When I practice this type of mindfulness, it becomes clear how many things I forget to say “thank you” for. There’s so much I don’t acknowledge or notice. As Benjamin Caldwell, Psy.D., licensed marriage and family therapist, states, “Even small expressions of gratitude can make a significant difference.”

02. Add an element of surprise.

When my days are jam-packed, sometimes relaxing is all I think about when it comes to time with my partner. But I have found that with a little energy and forethought, I could do something unexpected to let my husband know he is appreciated.

As Erin Leyba, LCSW, Ph.D., advises, “One way to make kindness ‘come alive’ in your relationship is by surprising your partner for ‘no reason at all.’ Surprises add spark to your relationship and communicate how much you care.”

Sending a small gift to work or secretly inviting friends to play cards on Friday night are easy ways I surprised and brightened my husband’s day. If your partner doesn’t enjoy surprises that involve others, there are alternatives. Writing a thoughtful card or bringing home their favorite dessert will be welcomed signs of appreciation.

03. Go on an adventure. 

Weeks go by where I tread the same tracks—in the apartment, at work, the gym, and nearby streets. It's easy to fall into a habit, forgetting to do something different and fun.

When we step away from distractions and do something new, the fresh scenery provides a chance to refocus on our partner in a new light. Susan Krauss Whitbourne, Ph.D., professor at the University of Massachusetts Amherst, shares that adventure promotes “the 'crescive bond' (in sociological parlance, a “shared experience”) by fostering growing and enduring connections.” She says that shared memories and “time spent together isolated from ordinary everyday activities help to promote these positive ties.”

The adventure doesn’t have to be big. It can be as simple as taking a bike ride or having a picnic in the park. One afternoon my husband and switched things up by tossing a frisbee outside. We came away feeling more appreciated by each other, and we had a lot of fun, too.

04. Ask a thoughtful question.

Day-to-day happenings and the upcoming agenda are often the topics of conversation in our marriage. We recite what happened at work or drift off thinking about the weekend’s social calendar. Throughout a whole evening, I might not stop to fully listen and engage in dialogue that’s important.

Asking thoughtful questions, however, is a way to show appreciation for your man. For example, instead of asking my husband the usual, “How was your day?” I tried asking him something more specific, like, “What do you love about teaching?”
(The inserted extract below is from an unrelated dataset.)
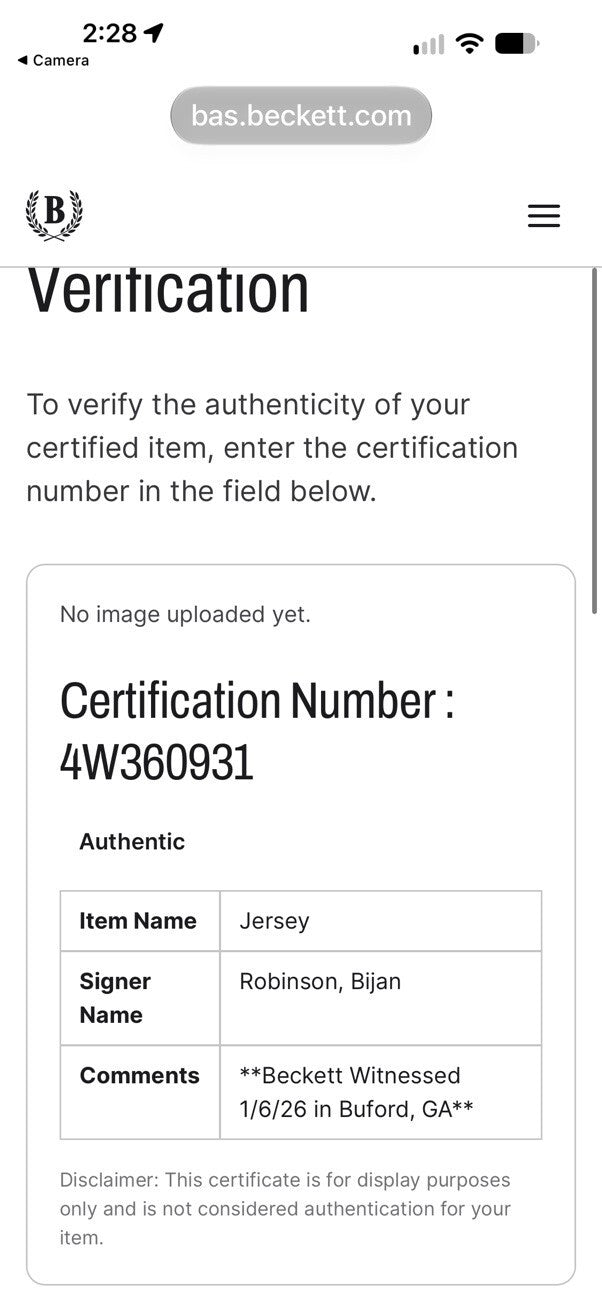Return to Camera via back arrow
This screenshot has width=602, height=1304.
(x=53, y=60)
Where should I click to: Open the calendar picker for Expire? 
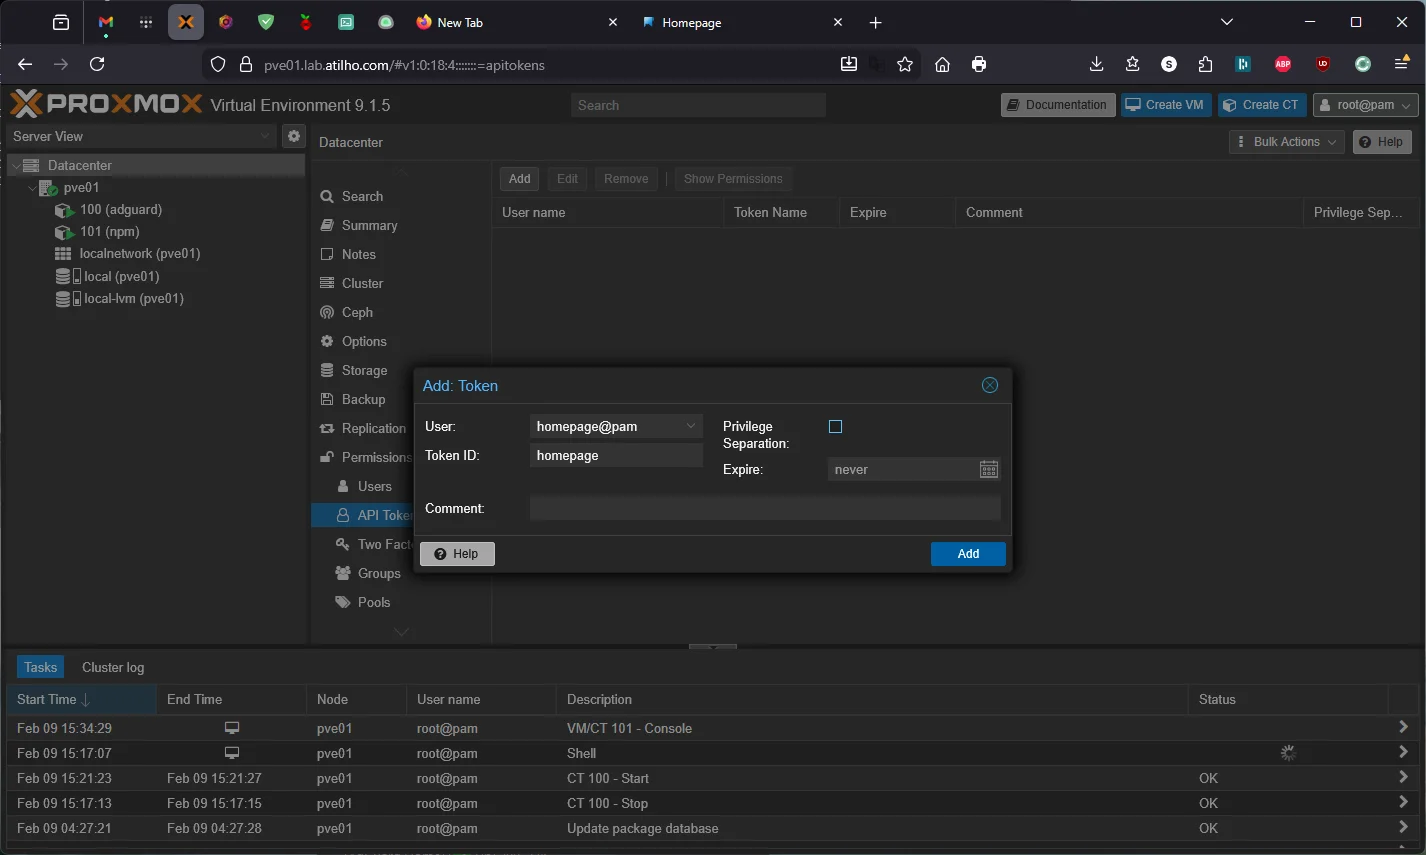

Certified Gottman therapist and Verily contributor Zach Brittle says that engaging in thoughtful dialogue helps us turn towards our partners and demonstrate that we value them and what’s important to them. “Turning towards starts with paying attention,” he says. In fact, couples who turned towards one another stayed married 86 percent of the time, while couples who divorced only turned towards each other 33 percent of the time.

05. Get off your butt. 

I didn’t even know I was getting cozy—perhaps too cozy—in my relationship. My husband was happily making dinners, and I was happily eating them. I’d be content with a bowl of yogurt and granola for dinner, but my husband wants a warm meal, and I don’t blame him. So after he kindly brought it to my attention, I got off my butt and cooked a meal.

By performing a thoughtful task, you’re conveying that you appreciate them and are happy to help them with both the unexpected and unexciting. Robert L. Funaro, Ed.D, LLP, supervised LL psychologist and marriage counselor states, “A spontaneous and simple act of service (doing the laundry, cleaning the bathroom, grooming the lawn, vacuuming, etc.) shows and expresses one's value and belief in working together to create a partnership team. These acts elicit a simple, direct, and unconditional statement of affirmation as well as a true and endearing feeling of appreciation.”

Rather than slip into a static routine, we can choose mindfulness in our relationships. Whether we’re married, dating, or engaged, we can practice intentional loving. After all, we want our partners to know how downright brilliant and special they are.